Looking at the module's source code, use_forwarded_values can be set to false to prevent the attributes from being created upon executing terraform apply and successfully import the resource into management.

dynamic "forwarded_values" {
  for_each = lookup(i.value, "use_forwarded_values", true) ? [true] : []

  content {
    query_string            = lookup(i.value, "query_string", false)
    query_string_cache_keys = lookup(i.value, "query_string_cache_keys", [])
    headers                 = lookup(i.value, "headers", [])

    cookies {
      forward           = lookup(i.value, "cookies_forward", "none")
      whitelisted_names = lookup(i.value, "cookies_whitelisted_names", null)
    }
  }
}

There may be a time as well when it's just best to create a resource, plain and simple. Especially, when third-party modules are not working as intended. As I try to import my lambda function into the lambda module, I found myself encountering this error:

Even as I try to troubleshoot with many different configurations and delve deeper into the module's source code, I still can't figure it out. At this point, it's much more efficient in terms of time and effort to simply use the previously generated resource block and work my way from there to complete this section of the project.

Conclusion

Using modules versus individual resource blocks largely depends on the developers' expertise more than the complexity of the system to be managed.

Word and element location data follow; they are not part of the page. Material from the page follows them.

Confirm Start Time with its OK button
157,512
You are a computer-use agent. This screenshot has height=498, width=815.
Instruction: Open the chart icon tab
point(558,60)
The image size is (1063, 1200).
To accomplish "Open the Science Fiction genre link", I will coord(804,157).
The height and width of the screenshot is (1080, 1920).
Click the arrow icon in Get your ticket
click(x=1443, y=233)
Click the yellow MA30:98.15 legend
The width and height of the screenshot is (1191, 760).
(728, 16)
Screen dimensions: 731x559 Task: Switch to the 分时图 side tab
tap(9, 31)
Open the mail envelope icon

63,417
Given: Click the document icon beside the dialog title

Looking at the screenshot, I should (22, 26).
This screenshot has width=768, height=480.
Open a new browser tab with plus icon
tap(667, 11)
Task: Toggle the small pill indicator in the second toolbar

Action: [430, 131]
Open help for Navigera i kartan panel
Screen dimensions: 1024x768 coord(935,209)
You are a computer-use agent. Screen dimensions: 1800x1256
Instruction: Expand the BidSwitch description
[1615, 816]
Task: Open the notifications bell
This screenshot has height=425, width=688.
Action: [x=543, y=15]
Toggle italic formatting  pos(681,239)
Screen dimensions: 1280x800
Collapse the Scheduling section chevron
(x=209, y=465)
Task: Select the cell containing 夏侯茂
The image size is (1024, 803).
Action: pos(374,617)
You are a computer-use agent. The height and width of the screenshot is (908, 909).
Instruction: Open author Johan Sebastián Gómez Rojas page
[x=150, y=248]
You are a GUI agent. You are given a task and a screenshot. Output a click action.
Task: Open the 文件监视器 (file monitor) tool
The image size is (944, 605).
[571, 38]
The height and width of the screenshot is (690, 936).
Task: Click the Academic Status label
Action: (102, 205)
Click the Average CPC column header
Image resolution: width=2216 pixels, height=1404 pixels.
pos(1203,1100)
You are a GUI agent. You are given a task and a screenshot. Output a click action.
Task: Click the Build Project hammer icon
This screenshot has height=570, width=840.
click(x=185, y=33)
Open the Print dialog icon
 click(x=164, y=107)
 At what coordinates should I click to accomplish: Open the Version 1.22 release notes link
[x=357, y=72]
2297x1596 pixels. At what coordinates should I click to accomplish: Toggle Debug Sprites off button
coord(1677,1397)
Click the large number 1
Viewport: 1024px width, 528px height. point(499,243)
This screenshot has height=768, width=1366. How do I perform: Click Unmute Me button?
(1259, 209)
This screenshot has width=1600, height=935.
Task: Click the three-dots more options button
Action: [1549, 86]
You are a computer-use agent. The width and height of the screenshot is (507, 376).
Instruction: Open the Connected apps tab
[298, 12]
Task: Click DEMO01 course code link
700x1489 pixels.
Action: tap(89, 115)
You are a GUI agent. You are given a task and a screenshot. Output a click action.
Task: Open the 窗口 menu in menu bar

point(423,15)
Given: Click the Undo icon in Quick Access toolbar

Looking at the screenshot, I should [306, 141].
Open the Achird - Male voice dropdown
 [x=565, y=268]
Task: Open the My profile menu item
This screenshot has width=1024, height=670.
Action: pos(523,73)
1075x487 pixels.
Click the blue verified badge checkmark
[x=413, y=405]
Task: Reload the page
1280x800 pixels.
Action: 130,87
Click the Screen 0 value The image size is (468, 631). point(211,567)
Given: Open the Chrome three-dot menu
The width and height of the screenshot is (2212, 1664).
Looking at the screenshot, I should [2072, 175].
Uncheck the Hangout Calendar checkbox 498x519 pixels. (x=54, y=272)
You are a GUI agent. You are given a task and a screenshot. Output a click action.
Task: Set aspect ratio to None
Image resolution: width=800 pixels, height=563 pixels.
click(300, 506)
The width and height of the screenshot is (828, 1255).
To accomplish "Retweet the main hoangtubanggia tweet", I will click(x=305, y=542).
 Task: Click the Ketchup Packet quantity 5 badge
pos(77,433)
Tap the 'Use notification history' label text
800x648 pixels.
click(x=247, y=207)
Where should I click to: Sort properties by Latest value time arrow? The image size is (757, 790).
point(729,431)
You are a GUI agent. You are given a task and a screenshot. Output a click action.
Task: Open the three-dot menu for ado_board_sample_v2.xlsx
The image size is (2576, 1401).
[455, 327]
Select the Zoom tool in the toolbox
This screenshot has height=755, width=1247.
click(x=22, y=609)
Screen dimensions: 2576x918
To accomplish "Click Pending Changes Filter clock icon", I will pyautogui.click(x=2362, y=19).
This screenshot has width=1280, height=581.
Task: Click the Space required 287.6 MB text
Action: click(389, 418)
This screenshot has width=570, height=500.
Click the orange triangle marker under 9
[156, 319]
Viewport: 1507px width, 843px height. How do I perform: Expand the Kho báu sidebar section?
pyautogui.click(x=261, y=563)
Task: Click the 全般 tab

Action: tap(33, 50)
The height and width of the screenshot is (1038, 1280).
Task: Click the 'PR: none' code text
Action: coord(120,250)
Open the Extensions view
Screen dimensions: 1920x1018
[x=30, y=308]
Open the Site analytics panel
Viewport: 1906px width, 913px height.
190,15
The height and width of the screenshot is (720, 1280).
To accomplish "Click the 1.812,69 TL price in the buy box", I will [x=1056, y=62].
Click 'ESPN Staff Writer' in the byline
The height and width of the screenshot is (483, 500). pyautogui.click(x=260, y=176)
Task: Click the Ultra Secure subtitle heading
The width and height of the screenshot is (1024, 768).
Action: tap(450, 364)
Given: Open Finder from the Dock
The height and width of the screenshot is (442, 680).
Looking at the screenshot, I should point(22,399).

My experience shows that although modules can make configurations visually simple, there may be settings that may become hurdles to successful management that would be a non-issue when simply importing into resource blocks. In the case of this project, it was not practical to spend too much time figuring out how to import resource that cannot be imported straightforwardly. However and surely, familiarity would eliminate unexpected behaviors from default settings and would unlock the efficiency of using them for cloud resource management.

Whichever one is used, what's for certain is that both require the developers to take care prior to applying the Terraform configuration.